Task instructions
(1) In the article on the Republican-controlled state legislature below, condense the paragraph beginning "For the first time in state history" into a short bulleted list that keeps its main facts.
(2) Pick up the article on the Republican-controlled state legislature below and write the next few sentences, continuing on from its final line.

Passage to read
_ _ _
About 35 people showed up for Saturday's discussion in the Senate chamber.

Several of the bills were measures introduced since 2005 when Republicans increased their numbers in both the House of Representatives and the Senate. The bills were either killed before being allowed to be considered by the full membership in either chamber or were vetoed by then-Gov. Brad Henry, a Democrat.

For the first time in state history, Republicans control both the House and Senate and a Republican, Mary Fallin, is in the governor's office. Republicans increased their numbers in both chambers after the November elections; the House picked up eight members for a 70-31 advantage and the Senate picked up six members for a 32-16 majority. This year's session begins Feb. 7.

Republicans won some races based partly on their support for conservative ideological issues.

Some of these ideological measures, such as prohibiting evolution being taught in public schools and embryonic stem cell research, will hurt efforts to attract business to the state, Fuller said.

“Businesses that are looking to expand their operations into states do pay attention to these kinds of things,” he said. “If they are looking at some backwater state that has imposed restrictions on women's rights, scientific education, they're not going to be too inclined to come to a state like that.”

Greg Stewart, a member of the group, criticized Senate Joint Resolution 23, which would allow voters to consider repealing a section of the state constitution that prohibits state money from being used for any church or religious teacher.

“Removing Article 2, Section 5 would harm religious freedom in this state,” he said.

Considering voters in November approved nine of the 11 state questions on the ballot, it's likely this measure would also win voter approval, several in the audience said.

John Krizan, director of the religious liberty department at the Tenth Street Seventh-day Adventist Church, 1407 NE 10, said he is concerned proposed bills are drawing the church into government affairs.
_ _ _
Stored data

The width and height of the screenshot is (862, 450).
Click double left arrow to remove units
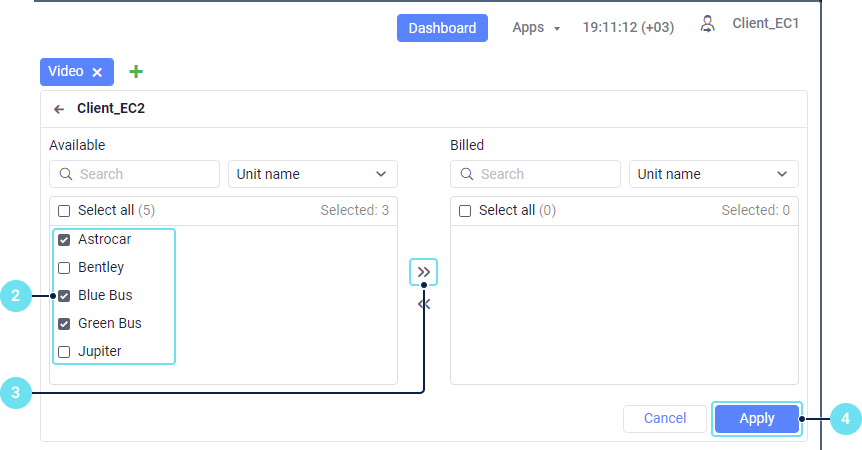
_ _ _
Responses to the exercise
(1)
- For the first time in state history, Republicans hold the House, the Senate and the governor's office (Mary Fallin).
- After the November elections, House Republicans gained eight seats for a 70-31 advantage.
- Senate Republicans gained six seats for a 32-16 majority.
- The session begins Feb. 7.

(2)
“The closer you get church and state together the weaker they both become,” he said.

Hutchison criticized Senate Bill 554, which would allow creationism to be taught in public school science classes. He called it a “slick bill” because it states it requires the teaching of evolution but would also consider creationism a science. It would allow religious answers to count on science tests and science assignments.

“We are not anti-religion,” Hutchison said. “We are simply saying religion is supernatural. It cannot be addressed by science.”

Fuller said he is troubled by four bills that would define when life begins in a woman's womb. Some are similar to a measure Henry vetoed two years ago which would have made it a crime for a scientist to perform any form of embryonic stem cell research. The House barely voted to override it; the Senate didn't have enough votes for an override.

House Bill 1571 defines a person as a human being at all stages of human development, including the state of fertilization or conception.

“If it ever is established that an embryo is a person the whole abortion rights case falls apart,” Fuller said. “Women would have no rights. … There would be litigation beyond belief.”